-- START OF INPUT --

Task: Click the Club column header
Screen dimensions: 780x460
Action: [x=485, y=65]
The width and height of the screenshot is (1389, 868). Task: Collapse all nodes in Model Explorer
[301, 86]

-- END OF INPUT --

(WORK REQUIRED)
Return the material above line for line, changing nothing.

(RESULT BELOW)
Task: Click the Club column header
Screen dimensions: 780x460
Action: [x=485, y=65]
The width and height of the screenshot is (1389, 868). Task: Collapse all nodes in Model Explorer
[301, 86]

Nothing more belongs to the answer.